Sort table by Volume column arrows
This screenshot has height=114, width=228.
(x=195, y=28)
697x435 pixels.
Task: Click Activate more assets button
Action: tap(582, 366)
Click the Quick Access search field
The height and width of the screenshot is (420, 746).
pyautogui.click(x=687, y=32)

_ _ _

Return every record exactly as it was given.

Sort table by Volume column arrows
This screenshot has height=114, width=228.
(x=195, y=28)
697x435 pixels.
Task: Click Activate more assets button
Action: tap(582, 366)
Click the Quick Access search field
The height and width of the screenshot is (420, 746).
pyautogui.click(x=687, y=32)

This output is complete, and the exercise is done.